DOCUMENT EXCERPT =
********************
Single-Payer National Health Insurance around the World Part IV

by admin on 06/19/2011 12:43 PM

Lives at Risk by John C. Goodman, Gerald L. Musgrave, and Devon M. Herrick
(Continued from the July 2014 HPUSA Newsletter)

HAVE OTHER COUNTRIES FOUND THE ANSWER?
American advocates of single-payer national health insurance propose to16

• Eliminate HMOs and most other forms of managed care
• Have all health care financed by the government, with no premiums or copayments from those covered
• Control costs by assigning global budgets to hospitals and setting fees and salaries for physicians
• Prohibit private insurance or personal payment for any service covered by the single-payer system. In advancing this idea, they point to other countries as examples of health care systems that are superior to our own. Are they right?

The promise of national health insurance is that government will make health care available on the basis of need rather than ability to pay. That implies a government commitment to meet health care needs. It implies that rich and poor will have equal access to care. And it implies that more serious needs will be given priority over the less serious. Unfortunately, these promises have not been kept.

• Wherever national health insurance has been tried, rationing by waiting is pervasive—with waits that force patients to endure pain and sometimes put their lives at risk.

• Not only is access to health care not equal, if anything it tends to correlate with income—with the   middle class getting more access than the poor and the rich getting more access than the middle class, especially when income classes are weighted by incidence of illness.

• Not only are health care resources not allocated on the basis of need, these systems tend to overspend on the relatively healthy while denying the truly sick access to specialist care and lifesaving medical technology.

• And far from establishing national priorities that get care first to those who need it most, these systems leave rationing choices up to local bureaucracies that, for example, fill hospital beds with chronic patients while acute patients wait for care.

It might seem that some of these problems could be easily remedied. Yet, as the years of failed reform efforts in Britain and Canada have shown, the defects of single-payer systems of national health insurance are not easily remedied. The reason: the characteristics described above are not accidental byproducts of government-run health care systems. They are the natural and inevitable consequences of placing the health care market under the control of politicians.17 It is not true that health care policies in countries with singlepayer health insurance just happen to be what they are. In most cases, they could not be otherwise.
********************
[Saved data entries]
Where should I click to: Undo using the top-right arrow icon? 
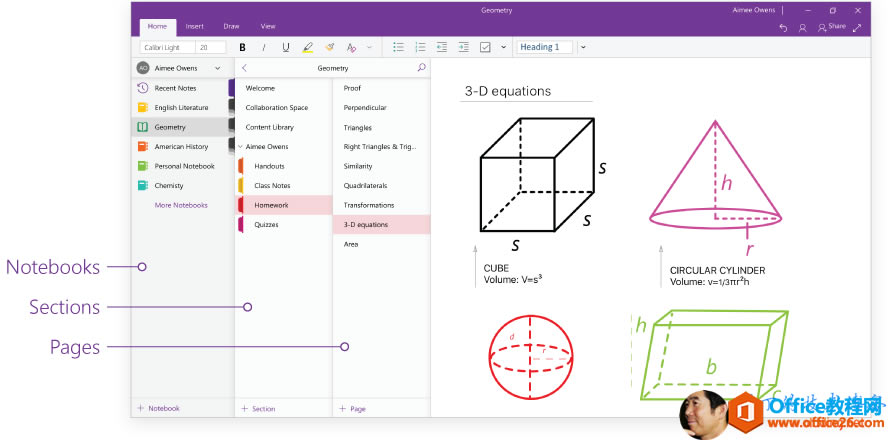click(x=783, y=28)
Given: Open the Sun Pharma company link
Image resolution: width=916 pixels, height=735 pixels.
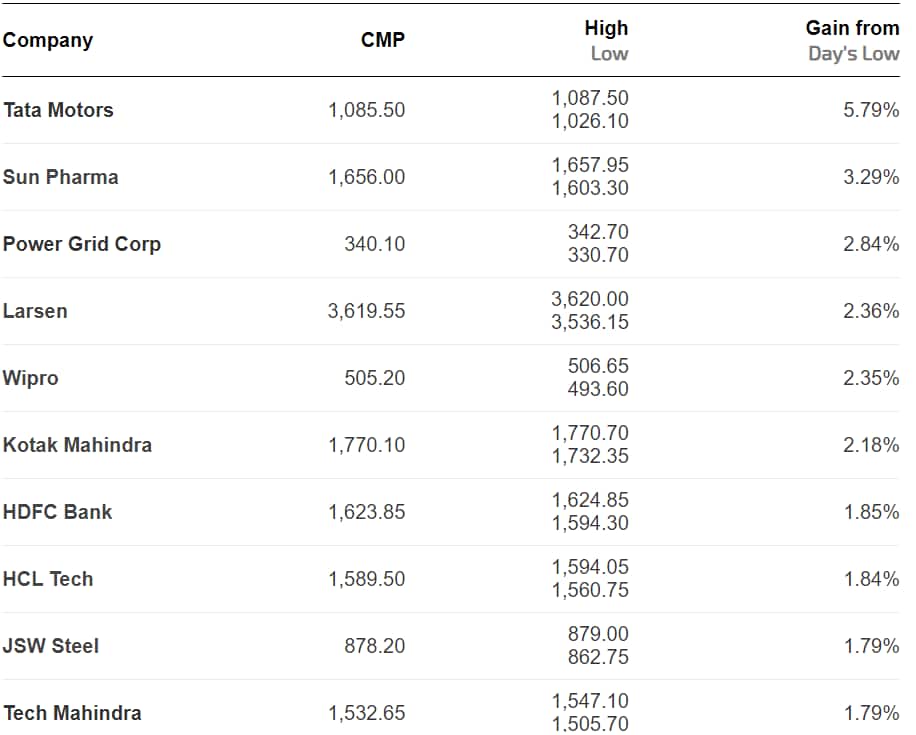Looking at the screenshot, I should 60,177.
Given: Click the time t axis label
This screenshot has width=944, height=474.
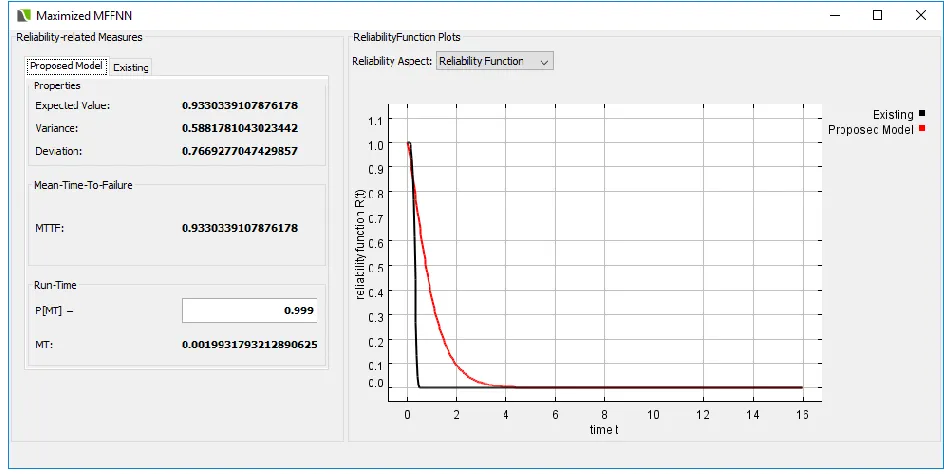Looking at the screenshot, I should click(x=604, y=429).
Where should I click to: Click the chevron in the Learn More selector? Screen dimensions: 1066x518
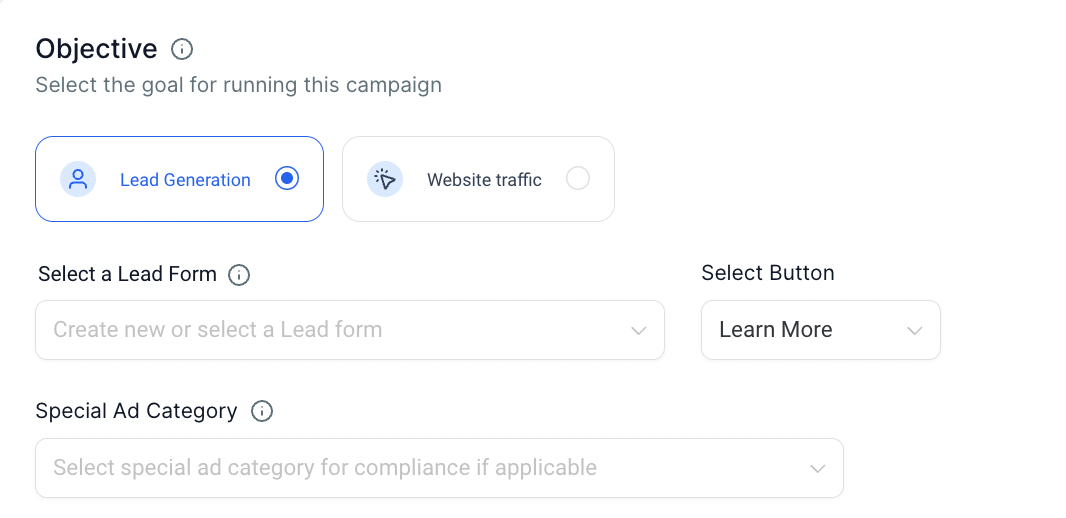coord(914,331)
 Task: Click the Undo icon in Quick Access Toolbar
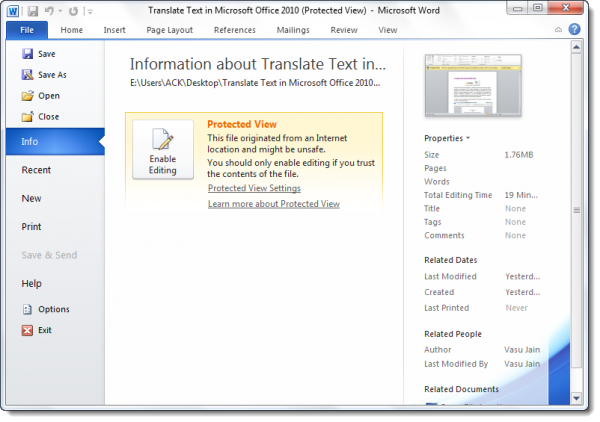[x=49, y=11]
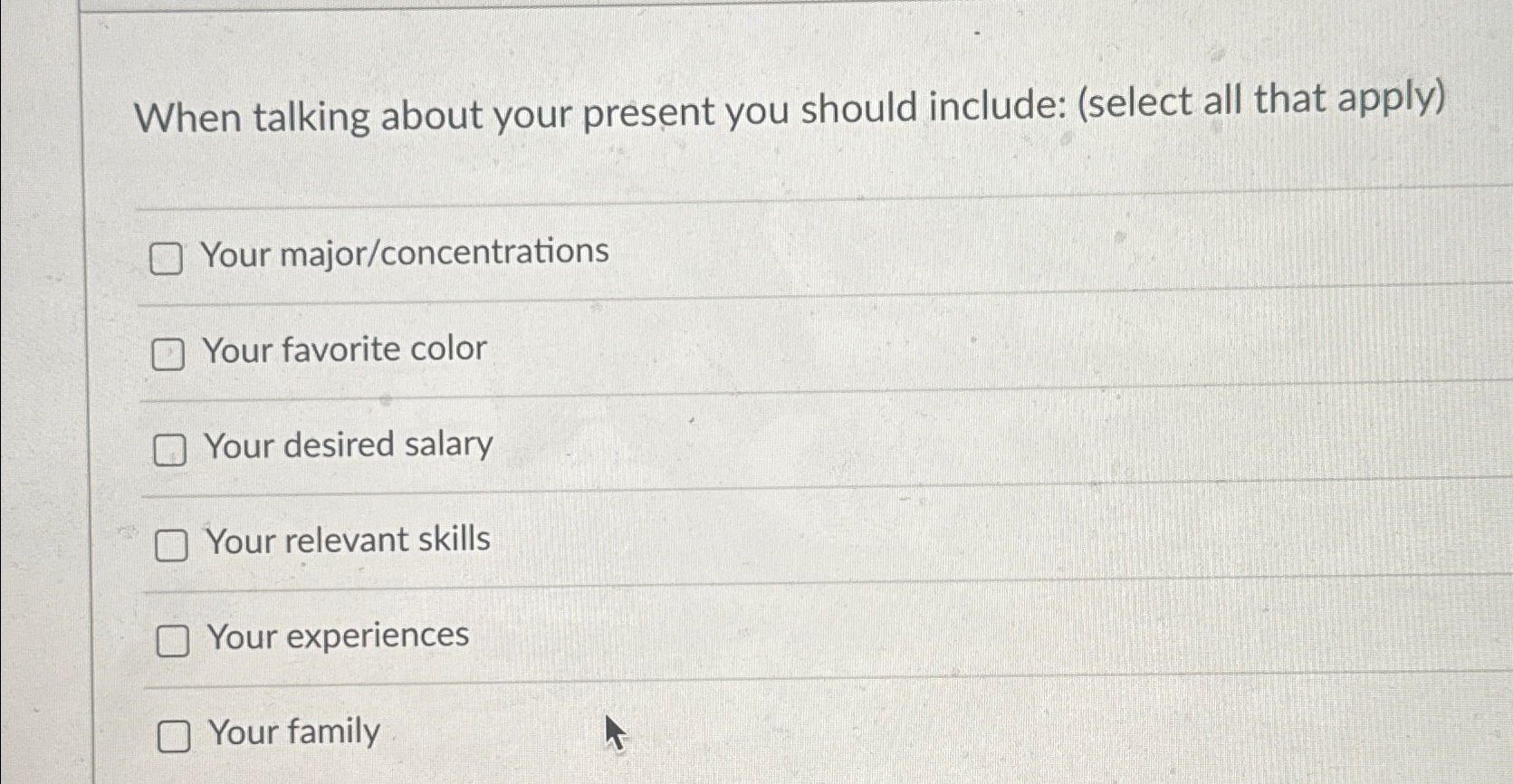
********************
TASK TO COMPLETE = Write the next part of the article on single-payer national health insurance around the world, starting after its final sentence. The items have no connection to the article on single-payer health insurance.

TASK RESULT =
Why do single-payer health insurance schemes skimp on expensive services to the seriously ill while providing so many inexpensive services to the marginally ill? Because the latter services benefit millions of people (read: millions of voters), while acute and intensive care services concentrate large amounts of
money on a handful of patients (read: small numbers of voters). Democratic political pressures dictate the redistribution of resources from the few to the many.

Why are sensitive rationing decisions and other issues of hospital management left to hospital bureaucracies? As a practical matter, no government can make it a national policy to let 25,000 of its citizens die from lack of the best cancer treatment every year, as apparently happens in Britain.18 Nor can any government announce that some people must wait for surgery so that the elderly can use hospitals as nursing homes or that elderly patients must be moved so that surgery can proceed. These decisions are so emotionally loaded that no elected official could afford to claim responsibility for them. Important decisions on who will receive care and how that care will be delivered are left to the hospital bureaucracy because no other course is politically possible. Why do low-income patients fare so poorly under national health insurance?

Because such insurance is almost always a middle-class phenomenon. Prior to its introduction, every country had some government-funded program to meet the health care needs of the poor. The middle-class working population not only paid for its own health care, but also paid taxes to fund health
care for the poor. Single-payer health insurance extends the “free ride” to those who pay taxes to support it. Such systems respond to the political demands of the middle-class population and serve the interests of this population.

Why do the rich and the powerful manage to jump the queues and obtain care that is denied to others? Because it could not be otherwise. These are the people with the power to change the system. If members of Parliament had to wait in line for their care like ordinary people, the system would not last for a minute. Follow this series . . .

Continued in the January 2015, HPUSA Newsletter . .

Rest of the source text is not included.